The Django ORM is a very powerful tool, and one of the great attractions of Django. It makes writing simple queries trivial, and does a great job of abstracting away the database layer in your application. And sometimes, you shouldn't use it.
In this talk given at a recent meeting of the San Francisco Django Meetup Group, Christophe Pettus, Chief Consultant and CEO of PostgreSQL Experts Inc., discusses situations and efficiencies you can obtain by using direct SQL. Even if you know no SQL at all, this can be a powerful technique to greatly improve your application's performance without sacrificing maintainability or code readability.
Enjoy the video!
Video Transcript
I have an odd but quick question. Who here was born after 1992? Show of hands. God, I feel old. Okay. You are all younger than the first ORM I ever wrote. Early 1992, I wrote an ORM in C++. They’re very, very useful and they solve a very real problem, which is I just want to store this object on disk, is that too much to ask? I mean, this is a really big common problem in programming. And no one likes writing this code. This is awful code. It’s also in C++. I just scared everyone by dragging this out of the crypt. Because you like create a cursor and execute a SELECT and fetch results and you painfully copy every field into a data structure. No one likes writing that stuff. You want to write this. You fetch an object, you call a method on it, you call save on it, and you’re done.

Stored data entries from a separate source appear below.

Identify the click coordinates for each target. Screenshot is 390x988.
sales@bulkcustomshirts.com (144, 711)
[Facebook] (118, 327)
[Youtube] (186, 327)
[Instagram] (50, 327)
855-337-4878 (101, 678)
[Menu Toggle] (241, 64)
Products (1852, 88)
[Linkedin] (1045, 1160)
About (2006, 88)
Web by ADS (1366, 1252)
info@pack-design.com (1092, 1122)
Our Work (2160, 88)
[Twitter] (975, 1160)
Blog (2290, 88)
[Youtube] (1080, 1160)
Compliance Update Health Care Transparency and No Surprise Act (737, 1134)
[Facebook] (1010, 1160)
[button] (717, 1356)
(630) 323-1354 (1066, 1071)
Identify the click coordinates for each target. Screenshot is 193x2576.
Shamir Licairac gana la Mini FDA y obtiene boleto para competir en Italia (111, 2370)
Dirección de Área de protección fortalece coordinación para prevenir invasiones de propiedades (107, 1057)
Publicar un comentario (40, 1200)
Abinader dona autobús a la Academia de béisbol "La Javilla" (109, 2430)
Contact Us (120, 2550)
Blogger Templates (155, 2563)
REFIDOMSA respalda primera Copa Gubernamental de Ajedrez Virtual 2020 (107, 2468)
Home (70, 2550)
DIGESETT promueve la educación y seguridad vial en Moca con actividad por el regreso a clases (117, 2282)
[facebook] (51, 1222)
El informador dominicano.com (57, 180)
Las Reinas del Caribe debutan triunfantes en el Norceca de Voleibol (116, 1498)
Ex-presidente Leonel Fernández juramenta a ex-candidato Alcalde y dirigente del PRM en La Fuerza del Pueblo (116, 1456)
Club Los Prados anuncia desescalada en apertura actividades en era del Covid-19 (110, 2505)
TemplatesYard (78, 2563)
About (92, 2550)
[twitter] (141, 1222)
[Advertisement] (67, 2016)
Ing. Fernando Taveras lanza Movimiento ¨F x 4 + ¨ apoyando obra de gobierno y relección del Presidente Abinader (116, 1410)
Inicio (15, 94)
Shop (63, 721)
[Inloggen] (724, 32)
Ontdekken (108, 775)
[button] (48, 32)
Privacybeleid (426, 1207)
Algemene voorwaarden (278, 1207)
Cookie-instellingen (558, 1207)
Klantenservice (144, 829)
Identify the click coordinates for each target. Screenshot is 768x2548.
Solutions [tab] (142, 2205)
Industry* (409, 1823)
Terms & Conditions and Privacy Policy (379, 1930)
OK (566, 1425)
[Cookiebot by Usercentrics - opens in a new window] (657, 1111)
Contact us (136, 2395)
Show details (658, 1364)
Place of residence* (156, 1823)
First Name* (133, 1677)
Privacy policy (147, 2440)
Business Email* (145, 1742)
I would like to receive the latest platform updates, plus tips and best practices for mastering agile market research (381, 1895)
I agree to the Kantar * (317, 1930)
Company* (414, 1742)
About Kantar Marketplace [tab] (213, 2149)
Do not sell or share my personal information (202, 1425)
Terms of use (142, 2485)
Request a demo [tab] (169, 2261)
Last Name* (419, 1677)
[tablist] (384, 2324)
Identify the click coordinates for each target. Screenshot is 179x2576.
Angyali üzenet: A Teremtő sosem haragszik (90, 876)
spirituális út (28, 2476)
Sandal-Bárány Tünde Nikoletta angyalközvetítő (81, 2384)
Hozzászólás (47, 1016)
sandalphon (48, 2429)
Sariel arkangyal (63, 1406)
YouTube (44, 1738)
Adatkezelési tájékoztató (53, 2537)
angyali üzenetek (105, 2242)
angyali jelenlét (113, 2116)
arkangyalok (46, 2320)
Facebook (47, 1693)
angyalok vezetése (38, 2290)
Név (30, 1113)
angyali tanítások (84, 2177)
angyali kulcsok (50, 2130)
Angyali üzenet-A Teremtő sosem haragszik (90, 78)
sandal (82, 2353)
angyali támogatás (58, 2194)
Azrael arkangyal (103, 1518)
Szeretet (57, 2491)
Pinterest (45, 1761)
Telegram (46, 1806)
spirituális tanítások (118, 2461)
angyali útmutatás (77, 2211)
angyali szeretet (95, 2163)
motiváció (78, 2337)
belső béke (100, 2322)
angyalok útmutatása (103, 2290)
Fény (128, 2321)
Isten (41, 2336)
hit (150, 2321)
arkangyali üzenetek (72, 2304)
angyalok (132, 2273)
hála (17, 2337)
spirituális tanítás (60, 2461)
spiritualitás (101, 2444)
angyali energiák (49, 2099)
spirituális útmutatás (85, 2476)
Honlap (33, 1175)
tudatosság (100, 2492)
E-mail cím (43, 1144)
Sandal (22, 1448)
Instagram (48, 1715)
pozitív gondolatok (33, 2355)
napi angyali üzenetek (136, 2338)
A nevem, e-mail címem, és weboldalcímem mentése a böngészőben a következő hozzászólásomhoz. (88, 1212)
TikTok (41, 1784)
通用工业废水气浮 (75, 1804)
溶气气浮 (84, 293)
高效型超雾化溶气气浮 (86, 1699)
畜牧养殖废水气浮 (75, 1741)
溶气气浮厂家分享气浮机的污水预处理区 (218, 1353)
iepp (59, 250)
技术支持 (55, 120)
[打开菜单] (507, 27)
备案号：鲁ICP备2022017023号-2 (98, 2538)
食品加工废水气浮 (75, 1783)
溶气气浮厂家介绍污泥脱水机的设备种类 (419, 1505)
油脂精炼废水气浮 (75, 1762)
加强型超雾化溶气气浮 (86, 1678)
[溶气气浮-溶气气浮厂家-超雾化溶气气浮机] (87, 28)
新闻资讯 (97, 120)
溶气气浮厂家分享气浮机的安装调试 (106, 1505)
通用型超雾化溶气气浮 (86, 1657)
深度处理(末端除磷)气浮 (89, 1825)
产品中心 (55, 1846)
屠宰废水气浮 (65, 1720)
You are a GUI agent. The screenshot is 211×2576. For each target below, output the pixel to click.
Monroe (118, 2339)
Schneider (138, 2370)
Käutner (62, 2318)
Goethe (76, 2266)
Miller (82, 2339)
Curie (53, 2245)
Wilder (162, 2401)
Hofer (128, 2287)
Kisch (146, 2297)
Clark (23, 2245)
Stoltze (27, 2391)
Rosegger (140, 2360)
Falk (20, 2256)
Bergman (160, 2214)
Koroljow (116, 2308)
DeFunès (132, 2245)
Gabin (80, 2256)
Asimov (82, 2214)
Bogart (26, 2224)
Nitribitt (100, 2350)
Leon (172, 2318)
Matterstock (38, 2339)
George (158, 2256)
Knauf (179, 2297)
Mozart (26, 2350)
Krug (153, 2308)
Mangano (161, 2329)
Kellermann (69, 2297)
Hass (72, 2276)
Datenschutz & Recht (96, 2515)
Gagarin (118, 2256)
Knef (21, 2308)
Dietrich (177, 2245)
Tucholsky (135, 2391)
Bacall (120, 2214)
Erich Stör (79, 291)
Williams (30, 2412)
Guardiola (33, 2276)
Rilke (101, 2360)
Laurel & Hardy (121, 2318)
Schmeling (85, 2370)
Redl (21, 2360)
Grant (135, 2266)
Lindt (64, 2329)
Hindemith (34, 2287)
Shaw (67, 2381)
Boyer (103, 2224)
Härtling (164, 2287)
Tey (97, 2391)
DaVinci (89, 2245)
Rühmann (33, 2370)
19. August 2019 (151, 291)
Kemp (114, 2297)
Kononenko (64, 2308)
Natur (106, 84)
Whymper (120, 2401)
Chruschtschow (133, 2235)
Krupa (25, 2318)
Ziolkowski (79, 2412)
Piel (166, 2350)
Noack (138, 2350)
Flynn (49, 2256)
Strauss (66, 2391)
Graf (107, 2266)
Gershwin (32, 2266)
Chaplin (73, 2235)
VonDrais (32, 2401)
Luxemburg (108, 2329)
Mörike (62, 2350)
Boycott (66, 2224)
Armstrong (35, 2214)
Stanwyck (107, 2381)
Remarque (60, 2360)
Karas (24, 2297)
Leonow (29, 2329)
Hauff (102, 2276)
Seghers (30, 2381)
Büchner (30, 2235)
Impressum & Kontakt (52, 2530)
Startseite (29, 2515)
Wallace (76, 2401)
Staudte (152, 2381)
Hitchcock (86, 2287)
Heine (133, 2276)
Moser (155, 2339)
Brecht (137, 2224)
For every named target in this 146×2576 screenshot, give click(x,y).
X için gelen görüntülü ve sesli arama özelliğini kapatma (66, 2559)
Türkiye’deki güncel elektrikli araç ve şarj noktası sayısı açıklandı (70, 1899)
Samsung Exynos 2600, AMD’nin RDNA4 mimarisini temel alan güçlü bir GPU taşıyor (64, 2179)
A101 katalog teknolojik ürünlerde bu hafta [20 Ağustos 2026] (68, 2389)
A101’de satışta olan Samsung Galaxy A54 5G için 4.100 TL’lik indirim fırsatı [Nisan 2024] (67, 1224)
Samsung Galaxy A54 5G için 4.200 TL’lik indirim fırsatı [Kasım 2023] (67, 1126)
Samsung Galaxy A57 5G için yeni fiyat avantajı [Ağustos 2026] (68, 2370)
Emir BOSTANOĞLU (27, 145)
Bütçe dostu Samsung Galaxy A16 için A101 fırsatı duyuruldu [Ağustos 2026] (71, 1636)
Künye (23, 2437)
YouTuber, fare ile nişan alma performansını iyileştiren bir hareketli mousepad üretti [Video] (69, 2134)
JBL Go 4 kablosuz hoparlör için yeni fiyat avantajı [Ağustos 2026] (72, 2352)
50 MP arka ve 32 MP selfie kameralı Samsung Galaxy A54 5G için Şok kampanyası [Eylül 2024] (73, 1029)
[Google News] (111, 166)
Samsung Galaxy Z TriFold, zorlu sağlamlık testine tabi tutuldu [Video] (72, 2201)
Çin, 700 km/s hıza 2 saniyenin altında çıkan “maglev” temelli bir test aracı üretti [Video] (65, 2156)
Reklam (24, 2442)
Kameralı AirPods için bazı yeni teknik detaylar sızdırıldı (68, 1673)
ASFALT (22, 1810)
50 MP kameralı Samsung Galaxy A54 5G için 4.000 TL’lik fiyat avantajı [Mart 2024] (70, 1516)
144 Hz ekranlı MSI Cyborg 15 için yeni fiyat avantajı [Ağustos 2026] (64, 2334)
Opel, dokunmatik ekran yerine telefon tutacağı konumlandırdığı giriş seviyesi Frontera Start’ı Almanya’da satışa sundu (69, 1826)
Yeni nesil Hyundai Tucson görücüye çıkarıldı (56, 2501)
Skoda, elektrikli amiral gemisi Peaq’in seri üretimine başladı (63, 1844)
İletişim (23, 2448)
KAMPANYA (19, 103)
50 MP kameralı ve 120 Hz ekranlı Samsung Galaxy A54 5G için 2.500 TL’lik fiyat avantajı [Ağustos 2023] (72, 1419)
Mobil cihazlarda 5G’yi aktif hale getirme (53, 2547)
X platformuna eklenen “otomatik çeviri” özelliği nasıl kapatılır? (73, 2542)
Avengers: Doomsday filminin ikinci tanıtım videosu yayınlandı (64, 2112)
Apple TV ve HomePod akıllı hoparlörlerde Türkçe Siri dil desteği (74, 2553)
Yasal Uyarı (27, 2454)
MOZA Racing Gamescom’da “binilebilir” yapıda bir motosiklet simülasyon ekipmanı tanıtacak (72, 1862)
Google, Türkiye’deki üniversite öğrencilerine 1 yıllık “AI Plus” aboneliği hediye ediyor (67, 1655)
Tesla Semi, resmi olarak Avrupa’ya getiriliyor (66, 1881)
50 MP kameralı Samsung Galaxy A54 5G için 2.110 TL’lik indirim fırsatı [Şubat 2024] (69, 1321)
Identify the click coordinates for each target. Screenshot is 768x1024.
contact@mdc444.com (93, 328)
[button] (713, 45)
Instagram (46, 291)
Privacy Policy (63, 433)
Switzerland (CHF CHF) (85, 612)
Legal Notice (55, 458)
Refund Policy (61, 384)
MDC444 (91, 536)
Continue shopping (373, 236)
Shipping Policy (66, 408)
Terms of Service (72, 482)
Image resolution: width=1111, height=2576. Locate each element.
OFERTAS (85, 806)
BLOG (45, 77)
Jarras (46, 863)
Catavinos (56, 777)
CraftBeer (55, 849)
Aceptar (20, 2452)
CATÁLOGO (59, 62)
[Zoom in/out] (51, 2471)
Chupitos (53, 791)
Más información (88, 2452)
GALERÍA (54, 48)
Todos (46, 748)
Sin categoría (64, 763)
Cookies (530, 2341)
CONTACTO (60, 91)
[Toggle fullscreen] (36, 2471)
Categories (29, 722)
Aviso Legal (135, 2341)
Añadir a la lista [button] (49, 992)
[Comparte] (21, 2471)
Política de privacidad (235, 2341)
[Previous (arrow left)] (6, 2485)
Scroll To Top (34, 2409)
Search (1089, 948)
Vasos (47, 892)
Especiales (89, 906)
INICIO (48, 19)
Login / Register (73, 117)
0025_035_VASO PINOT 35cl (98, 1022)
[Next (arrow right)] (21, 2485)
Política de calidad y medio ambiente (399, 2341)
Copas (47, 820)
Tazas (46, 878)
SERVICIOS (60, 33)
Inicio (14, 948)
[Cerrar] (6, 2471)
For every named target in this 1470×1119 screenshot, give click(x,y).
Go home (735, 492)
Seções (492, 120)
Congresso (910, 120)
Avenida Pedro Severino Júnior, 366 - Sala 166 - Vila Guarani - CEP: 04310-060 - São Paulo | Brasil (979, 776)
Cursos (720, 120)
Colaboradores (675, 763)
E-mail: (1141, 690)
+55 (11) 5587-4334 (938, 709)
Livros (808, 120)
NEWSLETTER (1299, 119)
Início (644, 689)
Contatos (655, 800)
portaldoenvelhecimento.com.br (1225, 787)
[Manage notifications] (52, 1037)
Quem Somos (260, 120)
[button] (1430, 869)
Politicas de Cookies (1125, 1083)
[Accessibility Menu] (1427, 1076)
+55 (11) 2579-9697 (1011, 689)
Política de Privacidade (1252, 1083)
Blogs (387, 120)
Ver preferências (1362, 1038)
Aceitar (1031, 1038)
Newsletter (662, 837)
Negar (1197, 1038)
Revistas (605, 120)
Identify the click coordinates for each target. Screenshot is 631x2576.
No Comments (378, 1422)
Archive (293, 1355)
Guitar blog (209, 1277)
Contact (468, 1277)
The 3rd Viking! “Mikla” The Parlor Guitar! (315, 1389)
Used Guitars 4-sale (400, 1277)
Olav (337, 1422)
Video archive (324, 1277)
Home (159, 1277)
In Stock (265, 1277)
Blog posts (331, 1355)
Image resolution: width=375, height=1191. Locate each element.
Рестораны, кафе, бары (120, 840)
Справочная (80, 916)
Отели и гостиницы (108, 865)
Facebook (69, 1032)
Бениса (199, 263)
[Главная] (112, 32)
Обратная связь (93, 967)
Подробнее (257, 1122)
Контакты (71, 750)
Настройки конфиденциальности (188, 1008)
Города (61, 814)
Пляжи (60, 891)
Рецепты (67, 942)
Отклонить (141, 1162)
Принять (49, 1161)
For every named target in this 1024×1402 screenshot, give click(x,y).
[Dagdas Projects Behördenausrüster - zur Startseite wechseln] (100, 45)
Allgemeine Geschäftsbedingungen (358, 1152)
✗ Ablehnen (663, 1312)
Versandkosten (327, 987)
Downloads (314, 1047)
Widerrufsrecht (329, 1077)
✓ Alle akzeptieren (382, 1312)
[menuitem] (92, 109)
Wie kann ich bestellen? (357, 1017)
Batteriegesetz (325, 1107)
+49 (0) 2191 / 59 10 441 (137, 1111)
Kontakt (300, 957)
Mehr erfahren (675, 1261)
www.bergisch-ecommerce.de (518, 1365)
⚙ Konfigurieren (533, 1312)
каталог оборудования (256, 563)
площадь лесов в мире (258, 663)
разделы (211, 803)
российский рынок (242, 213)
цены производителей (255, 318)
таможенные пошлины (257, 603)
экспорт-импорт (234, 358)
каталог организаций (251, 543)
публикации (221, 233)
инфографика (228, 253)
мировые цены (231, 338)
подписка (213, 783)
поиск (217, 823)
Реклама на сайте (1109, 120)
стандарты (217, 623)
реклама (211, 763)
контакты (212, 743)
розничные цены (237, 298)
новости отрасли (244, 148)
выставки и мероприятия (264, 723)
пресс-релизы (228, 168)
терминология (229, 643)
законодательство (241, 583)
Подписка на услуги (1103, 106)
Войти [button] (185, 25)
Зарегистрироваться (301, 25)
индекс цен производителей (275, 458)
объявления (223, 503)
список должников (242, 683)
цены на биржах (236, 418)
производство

So, I’m a PostgreSQL guy. And so I have an inherent bias into which database engine I like, of course. But I want to talk a little bit about database agnosticism here because some of the things I’m going to talk about are not database agnostic. Database agnosticism comes up often as one of the main reasons to use an ORM. Say, we may be a $5B company with 8.7million users running constantly, and we want to switch our engine out from under us to PostgreSQL to MySQL because that happens all the time. And my response to this is once you want to paint your house and you go into the paint store and they say, “So, which color would you like?” And you say, “Well, [inaudible 0:01:53]. I want all of them. I want to remain color agnostic.”
So if you’re building tooling that is intended to run on an arbitrary installation like you’re writing a Django app or a package, sure, and you need this to run on any database engine, that’s fine. But if you’re building a real life application just assign on your database engine and take advantage of it. Because database agnosticism is a lie. So that out of the way.
I want to talk about two different kinds of ORM avoidance here. One is avoiding Django’s query language. So you’re still using model objects but you’re avoiding writing your queries using Django’s query syntax. And then avoid the model framework entirely. So avoiding the query language. Reasons to do this; queries that generate sub-optimal SQL. There are some queries that are just more easily expressed in SQL or more efficiently. And you want to take advantage or you want to take advantage of SQL features that are not available in the query language.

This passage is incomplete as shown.